• [REQUIRED TASK A]:
Rewrite the records below with "branch selector" changed to "branch dropdown", keeping everything else the same.

• [SELECTED EXTRACT]:
Monday, March 15, 2010

If Your Religion... Part 4

In my search for a belief system that settled comfortably in my psyche, giving me ideas that I liked about the unknown, and helping me to be a better person, I took an ethics class at the community college. We studied singularly a new translation of the ethics book by Aristotle, and I found myself changed by it.

One of the things I liked best about what Aristotle had to say was that religion had no place in the realm of ethics. You gave your due to the gods, but endeavored to live your life by the laws of your civilization, and by an internal understanding of what was right and wrong.

Certainly, religion contains wisdom on how to develop that internal understanding of right and wrong, but it seems to me that simply setting down rules of behavior that come with either promises of rewards, or fear of punishment, without having any sort of understanding of "why", just doesn't work.

So, if your religion makes you ethically're doing it wrong.

I know there are people out there of all faiths who work actively to be better people every day. To embody all that is good and beautiful in their religion to be as close to the ideal as possible. These are obviously not the people I'm talking about.

I'm sure most people have seen the bumper sticker, "I'm not perfect, I'm just forgiven," or some variation thereof. What exactly is it saying? I think that the spirit of it is saying something to the effect of, "I cannot be perfect, as even though I try to be so every day, I fail. But I am forgiven for my failing, and that gives me the comfort and strength to continue." I know that there are those who actually believe this.

Unfortunately I also think that the majority of the people who would put this sticker on their cars tend to act as if it saying, "I can be as big a jerk as I want, because all I have to do is ask forgiveness." When all bad deeds are forgiven, why take responsibility for them?

I'm sure everyone knows of at least one person who does whatever they want, without really caring about the consequences, but still claims to be a good Christian of some flavor or another. I never understood how this was possible and it is probably one of the reasons I'm not Christian anymore.

I think the world would be a different place if everyone considered, and cared, how their actions and words affect those around them.

• [REQUIRED TASK B]:
Do the following statements agree with the post on religion and ethics? Answer yes or no for each, and quote the words from the post that decide it. (i) The author took an ethics class at a community college. (ii) The author still considers themselves a Christian. (iii) According to the author, Aristotle held that religion belonged in the realm of ethics.

• [RAW RECORDS]:
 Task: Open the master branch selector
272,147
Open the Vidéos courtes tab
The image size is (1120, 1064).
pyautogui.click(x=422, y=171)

• [WRITTEN SOLUTION A]:
 Task: Open the master branch dropdown
272,147
Open the Vidéos courtes tab
The image size is (1120, 1064).
pyautogui.click(x=422, y=171)

• [WRITTEN SOLUTION B]:
(i) Yes: "I took an ethics class at the community college."
(ii) No: "it is probably one of the reasons I'm not Christian anymore."
(iii) No: "religion had no place in the realm of ethics."